La campagne de Bernie Sanders : bilan et perspectives

[Traduction de l’article écrit par nos camarades américains de Speak Out Now, et publié sur le site New Politics]

Le 8 avril dernier, Sanders a mis fin à sa campagne présidentielle, tout en affirmant que le mouvement qui l’avait soutenue devait se poursuivre. Puis, le 13 avril, il a entièrement abdiqué en faveur de Joe Biden, en soutenant sa candidature et mettant sur pied des comités de campagne communs, unifiant ceux de chaque candidat. Pour de nombreuses personnes qui s’étaient engagées dans la campagne Sanders, y compris beaucoup de jeunes et moins jeunes qui n’avaient encore jamais eu d’engagement politique, la déception fut au rendez-vous. Mais la déception seule ne permet pas de trouver une orientation politique. Quel bilan et quelles conclusions pouvons-nous tirer de cette campagne ?

Sanders avait raison sur un point : il nous faut un mouvement. Mais sa campagne nous a montré que tout mouvement qui reste dans le giron du Parti démocrate restreint largement ses possibilités de ce fait. L’ampleur des problèmes actuels (catastrophe économique, changement climatique, montée de politiques autoritaires, xénophobes et racistes…) ne peut être prise en charge dans le cadre des cycles électoraux de deux ou quatre ans, sans parler de la propension des politiciens à rejeter toutes les fautes sur leurs prédécesseurs.

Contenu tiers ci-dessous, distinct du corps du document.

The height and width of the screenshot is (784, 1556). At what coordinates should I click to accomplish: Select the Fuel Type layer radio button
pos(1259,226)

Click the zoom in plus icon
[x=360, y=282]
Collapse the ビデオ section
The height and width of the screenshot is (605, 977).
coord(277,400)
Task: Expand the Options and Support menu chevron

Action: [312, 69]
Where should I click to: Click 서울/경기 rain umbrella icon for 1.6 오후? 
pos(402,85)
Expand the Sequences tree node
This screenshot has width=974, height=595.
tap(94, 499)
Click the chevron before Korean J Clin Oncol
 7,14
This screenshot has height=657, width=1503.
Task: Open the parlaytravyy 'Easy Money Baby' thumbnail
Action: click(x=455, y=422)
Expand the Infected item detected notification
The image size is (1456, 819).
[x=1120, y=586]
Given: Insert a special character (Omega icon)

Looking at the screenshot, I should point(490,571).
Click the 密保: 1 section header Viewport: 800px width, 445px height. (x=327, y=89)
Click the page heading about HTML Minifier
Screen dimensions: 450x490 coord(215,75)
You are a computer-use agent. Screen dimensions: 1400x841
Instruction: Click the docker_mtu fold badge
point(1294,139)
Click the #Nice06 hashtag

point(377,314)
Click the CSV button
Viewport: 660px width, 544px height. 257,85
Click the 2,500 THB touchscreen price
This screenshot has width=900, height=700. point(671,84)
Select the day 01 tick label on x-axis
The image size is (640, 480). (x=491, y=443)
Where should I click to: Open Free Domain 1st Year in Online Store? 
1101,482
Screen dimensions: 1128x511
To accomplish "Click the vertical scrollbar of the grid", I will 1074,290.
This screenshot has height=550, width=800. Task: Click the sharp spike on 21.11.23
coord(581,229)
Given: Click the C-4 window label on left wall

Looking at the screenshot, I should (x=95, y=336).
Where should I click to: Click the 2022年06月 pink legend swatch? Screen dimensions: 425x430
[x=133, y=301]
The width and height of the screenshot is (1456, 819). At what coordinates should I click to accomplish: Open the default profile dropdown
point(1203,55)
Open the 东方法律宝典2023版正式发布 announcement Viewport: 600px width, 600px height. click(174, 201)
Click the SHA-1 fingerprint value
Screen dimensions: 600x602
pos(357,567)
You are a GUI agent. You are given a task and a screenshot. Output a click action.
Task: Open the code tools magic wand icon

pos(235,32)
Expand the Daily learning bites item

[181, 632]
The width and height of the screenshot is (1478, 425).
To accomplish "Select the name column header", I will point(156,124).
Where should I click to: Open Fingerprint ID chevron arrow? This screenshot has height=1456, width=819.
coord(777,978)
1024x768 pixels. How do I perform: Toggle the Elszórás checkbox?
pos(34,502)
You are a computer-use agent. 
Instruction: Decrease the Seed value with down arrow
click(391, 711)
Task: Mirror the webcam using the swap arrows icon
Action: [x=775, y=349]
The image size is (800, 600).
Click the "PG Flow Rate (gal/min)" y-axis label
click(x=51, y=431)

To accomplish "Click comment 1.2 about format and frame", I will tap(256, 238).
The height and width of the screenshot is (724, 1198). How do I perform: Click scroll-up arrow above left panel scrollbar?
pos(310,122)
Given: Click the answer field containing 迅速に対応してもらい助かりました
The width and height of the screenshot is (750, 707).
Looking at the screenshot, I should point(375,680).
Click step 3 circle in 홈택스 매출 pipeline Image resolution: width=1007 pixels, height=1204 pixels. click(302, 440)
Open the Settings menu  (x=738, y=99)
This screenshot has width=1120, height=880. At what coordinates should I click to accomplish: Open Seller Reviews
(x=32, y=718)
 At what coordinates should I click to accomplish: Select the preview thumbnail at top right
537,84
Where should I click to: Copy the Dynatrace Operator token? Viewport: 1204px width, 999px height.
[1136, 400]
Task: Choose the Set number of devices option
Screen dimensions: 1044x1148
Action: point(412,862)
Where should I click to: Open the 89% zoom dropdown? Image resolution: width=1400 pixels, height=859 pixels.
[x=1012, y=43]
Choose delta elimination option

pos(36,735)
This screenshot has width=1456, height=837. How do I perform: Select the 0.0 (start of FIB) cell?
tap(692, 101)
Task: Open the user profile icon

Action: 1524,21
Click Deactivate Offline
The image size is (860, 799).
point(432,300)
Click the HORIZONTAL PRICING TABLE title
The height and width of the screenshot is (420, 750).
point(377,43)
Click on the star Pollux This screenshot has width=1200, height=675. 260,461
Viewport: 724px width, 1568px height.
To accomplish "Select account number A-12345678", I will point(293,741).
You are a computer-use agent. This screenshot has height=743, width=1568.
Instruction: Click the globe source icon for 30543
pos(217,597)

De l’importance de Sanders

Force est de reconnaître son intransigeance, son honnêteté, son énergie et l’impact que sa campagne a eu. Son envie de se confronter à la grande majorité des autres politiciens est tout aussi digne de respect. Il n’a pas renié sa politique pour gagner des voix. Sa campagne, pendant quatre ans, a avancé avec succès l’idée que nous n’avons pas à accepter que nos vies soient réduites à néant, pendant qu’une poignée amasse des richesses phénoménales.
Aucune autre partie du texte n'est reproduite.